Joe Schad of ESPN.com reported Saturday that Alabama tight end O.J. Howard said “the team took a vote to withhold NFL draft grade feedback until after the championship game.”    

That decision came after Crimson Tide head coach Nick Saban made headlines last year after his team lost to Ohio State in the College Football Playoff semifinal matchup. Mark Schlabach of ESPN.com noted in July that “Saban isn’t happy that NFL draft grades were delivered to juniors on Dec. 15. Said players played not to get hurt, ran out of bounds.”     

While it seemed like sour grapes at the time considering the Crimson Tide watched the No. 4 seed Buckeyes win that game and eventually take home the national title, seven Alabama players were taken in the 2015 draft, per NFL.com’s draft tracker. Among them were critical contributors, such as wide receiver Amari Cooper, running back T.J. Yeldon and safety Landon Collins.

It could have theoretically impacted the game if even one of them had one foot out the door with eyes on the NFL.

That overlooks the team on the other sideline, though, as Josh Alper of Pro Football Talk pointed out, “Ohio State had plenty of NFL hopefuls of their own, of course, so there’s a chance that Saban’s just looking for a convenient excuse for why his team lost.” (Five Buckeyes were taken in the draft, a number that figures to be much higher this year after nine underclassmen declared.)   

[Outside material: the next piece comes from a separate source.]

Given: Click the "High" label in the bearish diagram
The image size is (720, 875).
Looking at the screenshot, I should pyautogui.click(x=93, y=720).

Saban did offer his program’s take on the draft on Tuesday after his team won the national title this season, per Dan Parr of NFL.com: “We try to emphasize with our players that if you're a first-round draft pick, the business decision is you should go out for the draft. If you're in a position in the draft where you can enhance your value by staying in college, then maybe you shouldn't go out for the draft.”

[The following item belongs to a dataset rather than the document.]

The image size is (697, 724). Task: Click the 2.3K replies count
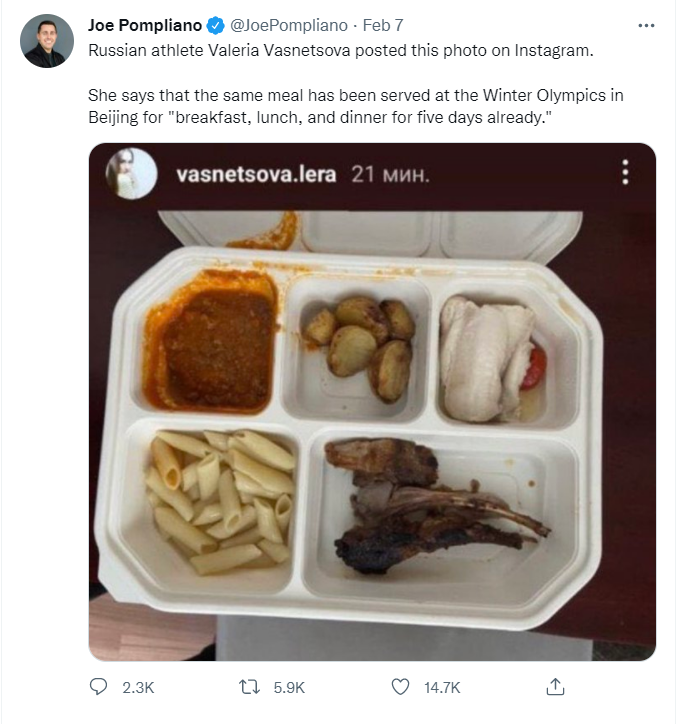coord(135,687)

Mike Florio of Pro Football Talk did not seem pleased with Saban’s explanation and system:

That’s an unrealistic assessment, given the current state of player compensation in the NFL. Before the rookie wage scale was implemented in 2011, a player could make a lot of money by spending another year in college and working his way from a second- or third-round pick into round one. Indeed, a player prior to 2011 could make a lot of money simply from going from the bottom of round one to the top of it.

The current rookie wage scale places less of a premium on playing another year for free in the hopes of making more later. It’s actually better, if the player is destined to become a good-to-great NFL player, to start putting in years now toward the potentially far more lucrative second NFL contract.

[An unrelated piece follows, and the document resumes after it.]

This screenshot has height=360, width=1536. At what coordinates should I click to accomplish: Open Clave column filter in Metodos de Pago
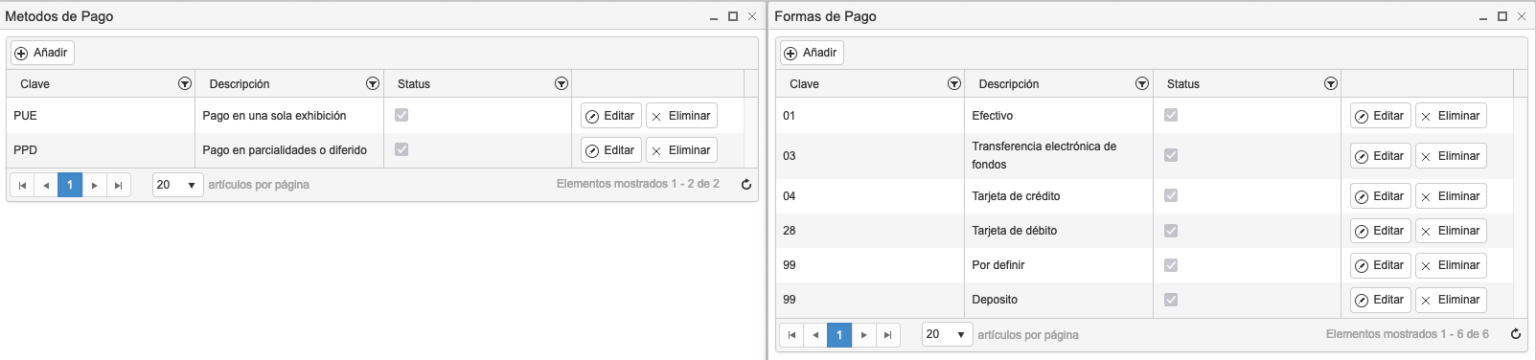pyautogui.click(x=184, y=84)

Moreover, it’s always better to be a high second-round pick than a low first-round pick, because teams control the rights to first-round picks for five years. Second-round picks are eligible for free agency after four.

[...]

That’s why Saban’s rule of thumb doesn’t work for the players. But it definitely works for Saban, who benefits from the players choosing to continue to work for him at no cost to Alabama. And the ensuing Jedi Mind Trick also works well for Alabama, which can continue to justify paying millions that otherwise would go to the players to the coach who has convinced them to keep working for free.

It worked enough to earn Alabama a national title this year, largely because of the contributions of Howard.

However, Howard probably helped his own status as well with his performance Monday. He earned Offensive Player of the Game honors after he tallied 208 receiving yards and two touchdowns on five catches. His final score that broke a fourth-quarter tie proved to be the game-winner, and his speed in the open field at 6’6” and 242 pounds surely turned heads in the NFL.

Howard’s actual position in the draft—should he choose to leave school—will likely be higher than his draft grade he elected not to look at before the game.